Abstract

Cost-effectiveness analysis of biologics for the treatment of moderate-severe psoriasis in Spain. Cost analysis per responder (CPR) to achieve PASI100 for IL-17 therapies (brodalumab, secukinumab, ixezikumab), IL-12/23 therapies (ustekinumab), and IL-23 therapies (guselkumab, tildrakizumab, risankizumab) vs. placebo. Efficiency was based on achievement of PASI100 at 16 weeks (short-term) and 52 weeks (long-term), obtained from Network Meta-Analysis; 2020 ex-factory prices+VAT were obtained from BotPlus. Robustness was checked by a sensibility analysis. Brodalumab showed higher probability to achieve PASI100, PASI90, and PASI75 after one year.
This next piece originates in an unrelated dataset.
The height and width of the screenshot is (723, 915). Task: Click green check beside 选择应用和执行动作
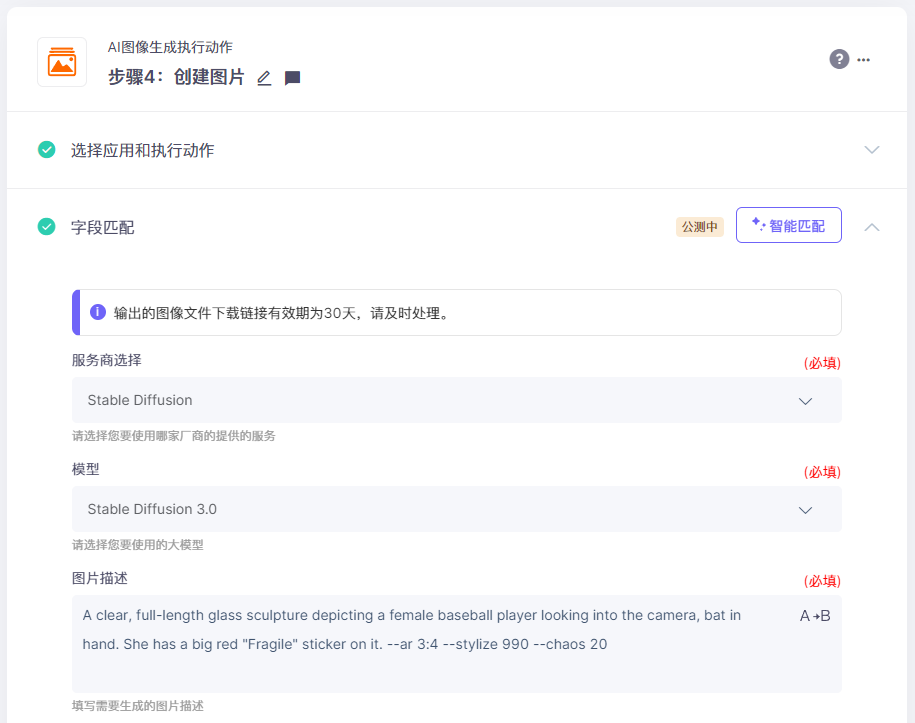[47, 150]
Short-term: brodalumab is among the treatments with the lowest number needed to treat (NNT) (2,56-2,60) together with ixekizumab (2,49-2,54), and risankizumab (2,48-2,54); however, it is the most efficient drug with a CPR of 11.638-11.808€. Long-term: brodalumab has similar results to risankizumab, NNT=1,89 vs 1,71, but CPR for brodalumab is much lower 25.733€ vs. 31.466€. With a scenario of 20% reduction of notified prices of brodalumab, the rest of the treatments would need discounts 49-91% for being as cost-effective in the short-term and 35-53% for the long-term. Considering 20% reduction on the prices, brodalumab is the most efficient drug within the IL-17 group (short-term: 9.379€/brodalumab vs 20.508€/secukinumab and 15.632€/ixekizumab; long-term: 20.586€/brodalumab vs 34.928€/secukinumab and 29.170€/ixekizumab). Brodalumab appears to be a cost-effective alternative versus the current biologic treatments for moderate-severe psoriasis in Spain, being the most cost-efficient alternative within the IL-17 therapeutic group.